Anthropic claims that constitutional AI makes Claude 2's behavior easier to understand and easier to correct than other models. However, the company also recognizes that constitutive AI is not the end goal of all learning approaches. According to Anthropic, many of the principles that guide Claude 2 were developed through a process of "trial and error," and they had to make adjustments repeatedly to prevent their models from "judging" or "annoying."
Anthropic's technical description acknowledges that as Claude improves, it becomes increasingly difficult to predict the model's behavior in all scenarios.
"Over time, the data and influences that determine Claude's 'personality' and capabilities have become quite complex," the technical description reads. "It became a new research challenge for us to balance these factors, track them in a simple, automatable way, and generally reduce the complexity of Claude's learning."
Going forward, Anthropic plans to explore the possibility of making the constitution customizable - up to a point. But it has not yet reached this stage of the product development roadmap.
"We're still working out our approach," Banerjee said. "We need to make sure that the model ends up being as harmless and useful as the previous iteration."
As we've previously reported, Anthropic's goal is to create a "next-generation algorithm for self-learning AI," as it's described in a pitch deck for investors. Such an algorithm could be used to create virtual assistants capable of answering emails, conducting research, creating artwork, books, and more - some of these capabilities we've already tried with GPT-4 and other large language models.
Claude 2 is a step towards that, but not quite.
Anthropic competes with OpenAI, as well as startups such as Cohere and AI21 Labs, which develop and produce their own artificial intelligence systems that generate text and, in some cases, images. Among the company's investors is Google, which gave Anthropic $300 million for a 10% stake in the startup. Other investors include Spark Capital, Salesforce Ventures, Zoom Ventures, Sound Ventures, Menlo Ventures, Center for Emerging Risk Research, and a number of undisclosed venture capital funds and angels.

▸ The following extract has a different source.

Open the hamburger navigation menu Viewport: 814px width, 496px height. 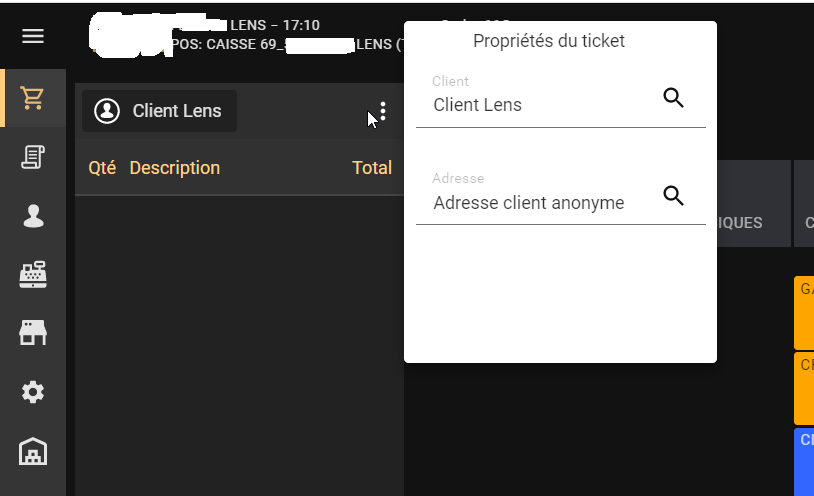click(33, 36)
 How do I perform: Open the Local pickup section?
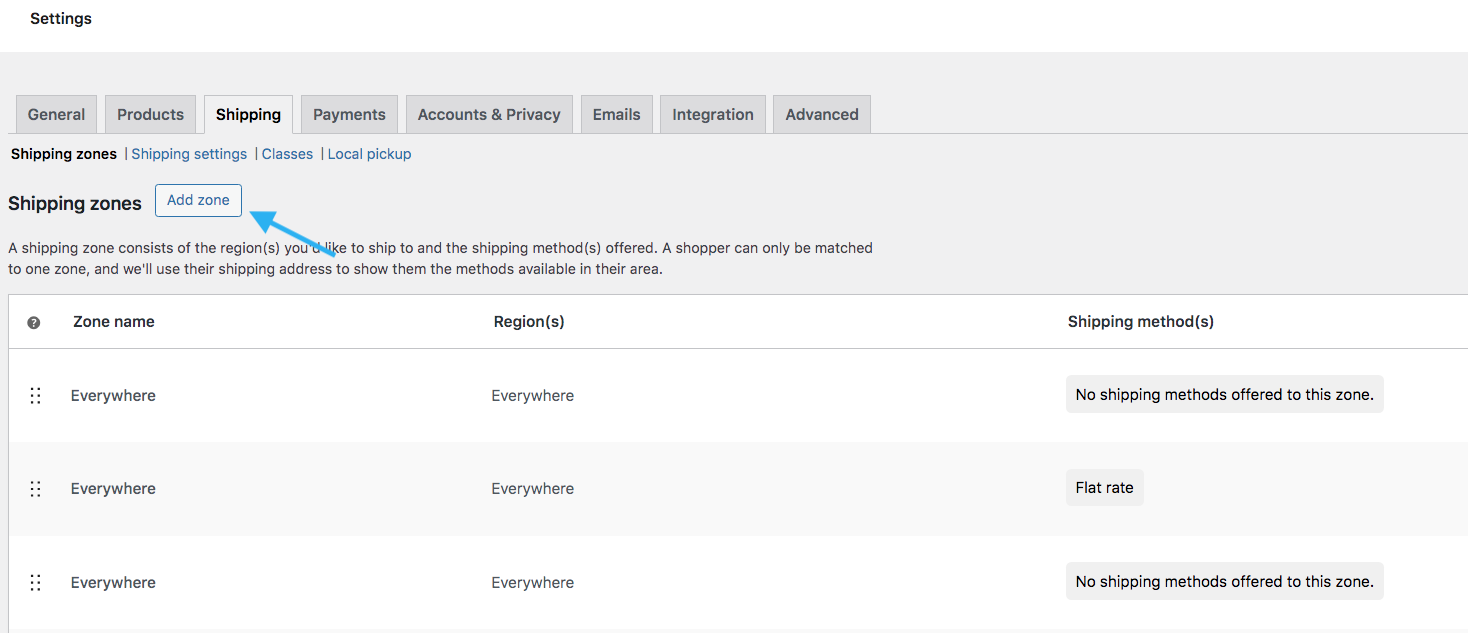369,154
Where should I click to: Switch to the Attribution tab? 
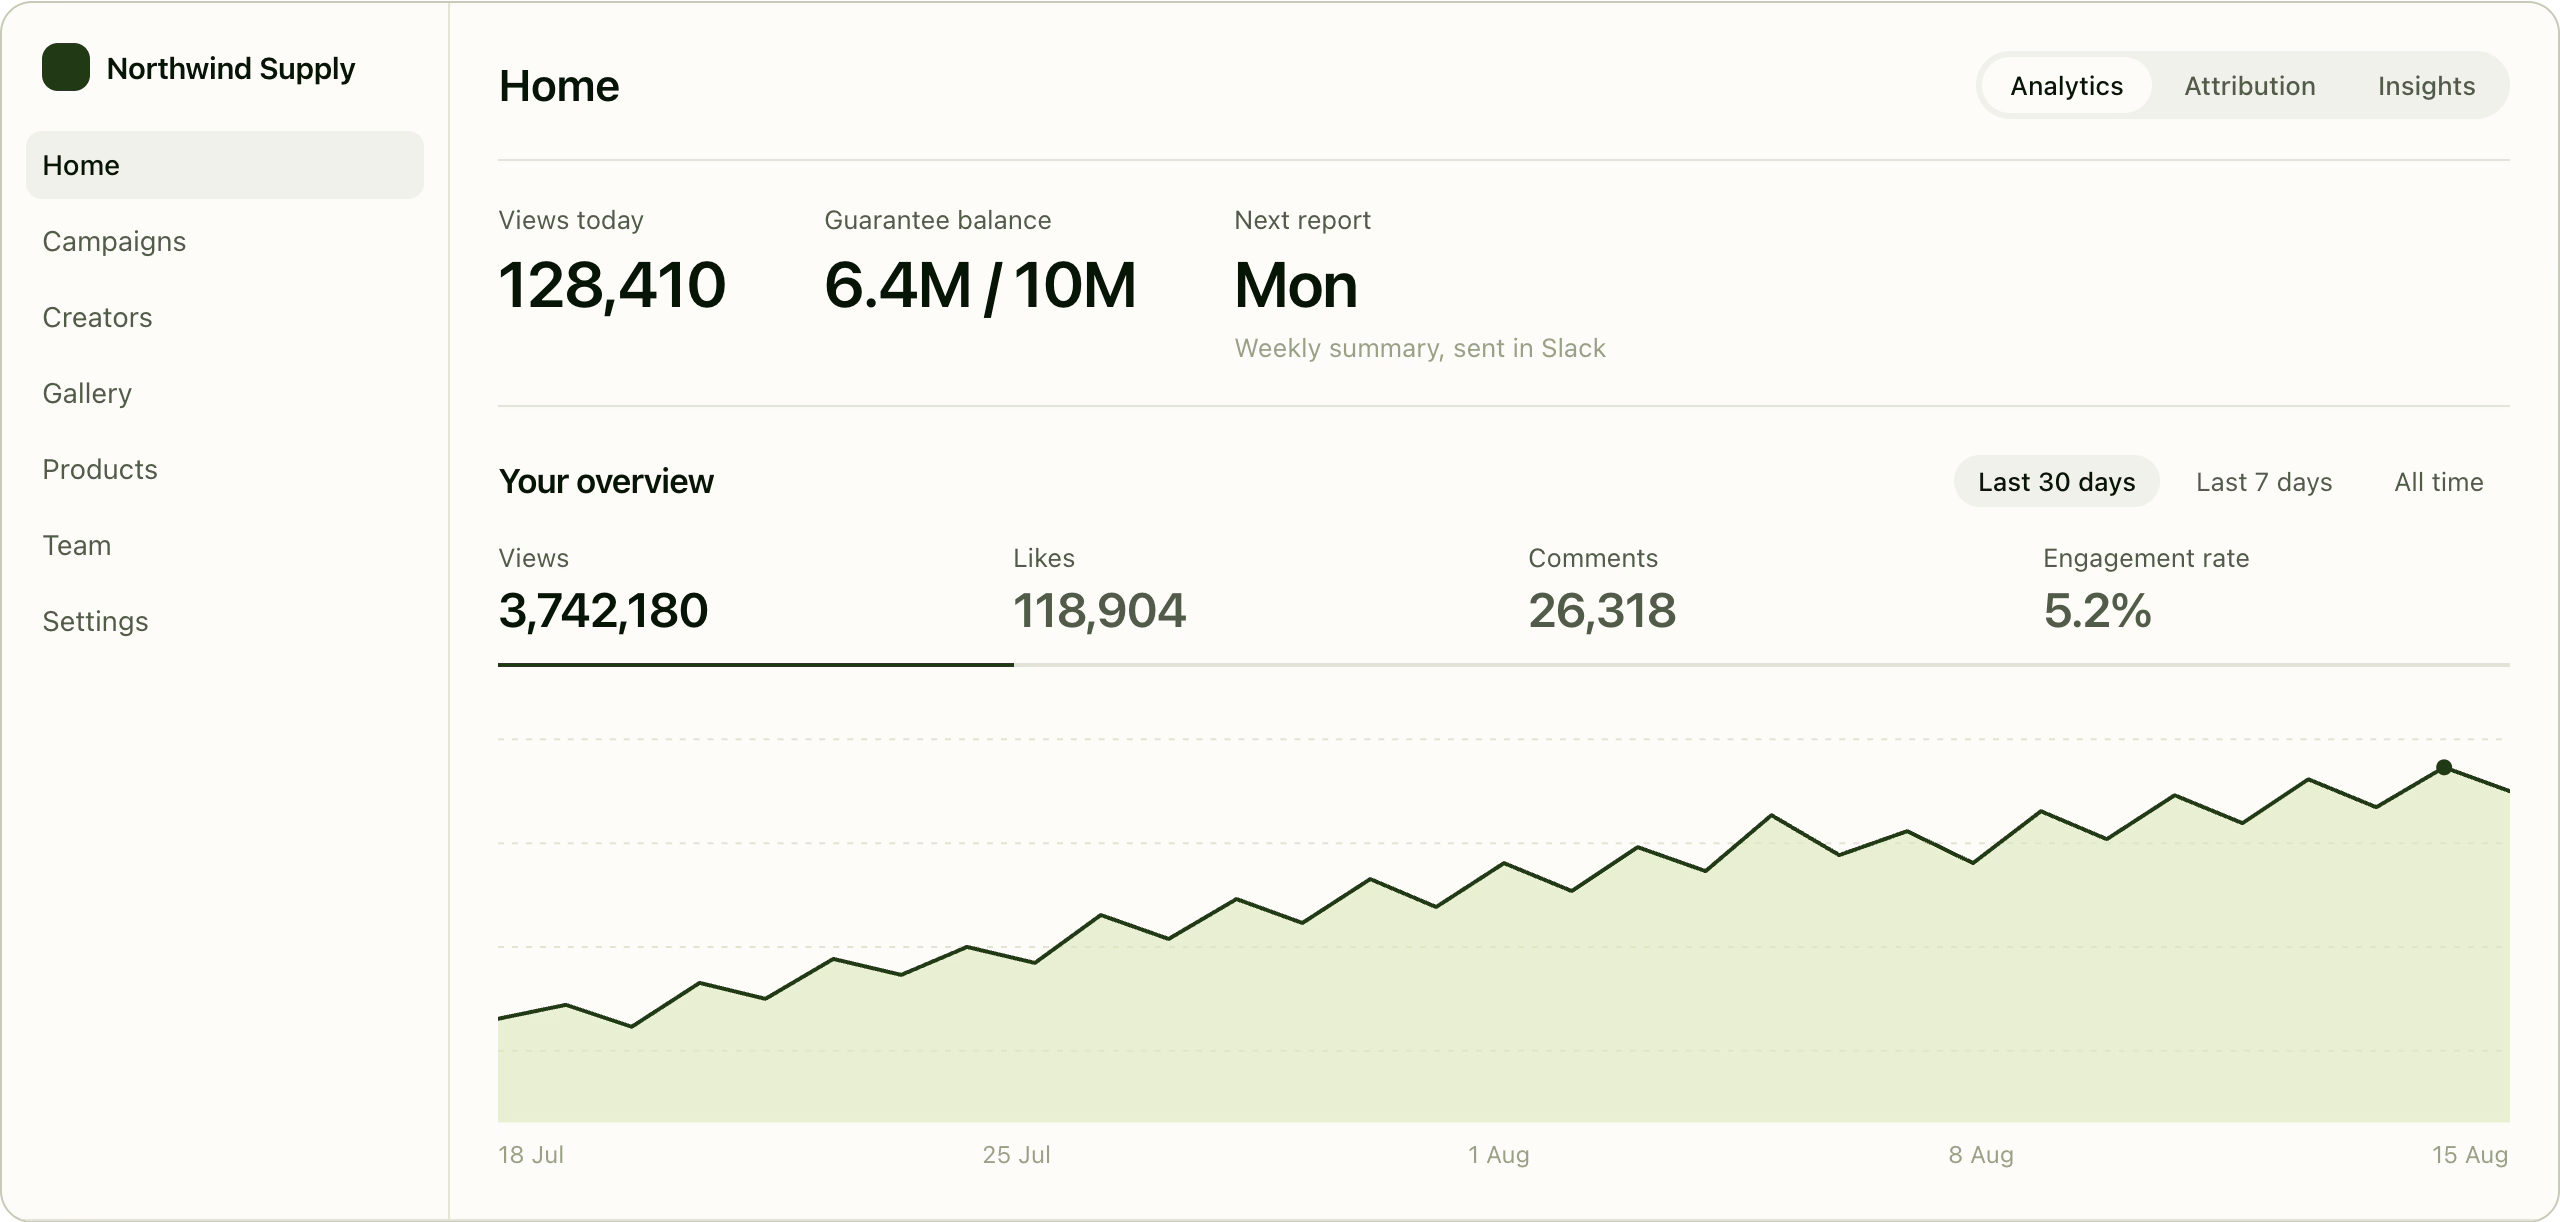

To date, Anthropic, a 2021 startup led by former OpenAI VP of research Dario Amodei, has raised $1.45 billion at a valuation in the single-digit billions. While that may sound like a lot, it's far less than what the company estimates it will need - $5 billion over the next two years - to build its chatbot.
Most of the funds will go toward computing. Anthropic said in a statement that it uses clusters with "tens of thousands of GPUs" to train its models, and that it will need about a billion dollars for infrastructure in the next 18 months alone.
Launching early models into beta accomplishes the dual goal of fostering further development and generating additional revenue at the same time. In addition to utilizing its own API, Anthropic plans to make Claude 2 available through Bedrock, Amazon's hosted generative AI platform, in the coming months.
In an effort to cover the generative AI market from all angles, Anthropic continues to offer a faster and less expensive derivative of Claude called Claude Instant. The focus is on the flagship Claude model - Claude Instant hasn't received a major update since March.
Anthropic says it currently has "thousands" of customers and partners, including Quora, which provides access to Claude through its subscription-based generative AI app Poe. Claude is used in the recently launched DuckDuckGo DuckAssist tool, which responds directly to users' direct search queries, in conjunction with OpenAI's ChatGPT. And at Notion, Claude is part of the technical backend for Notion AI, a writing assistant integrated into the Notion workspace.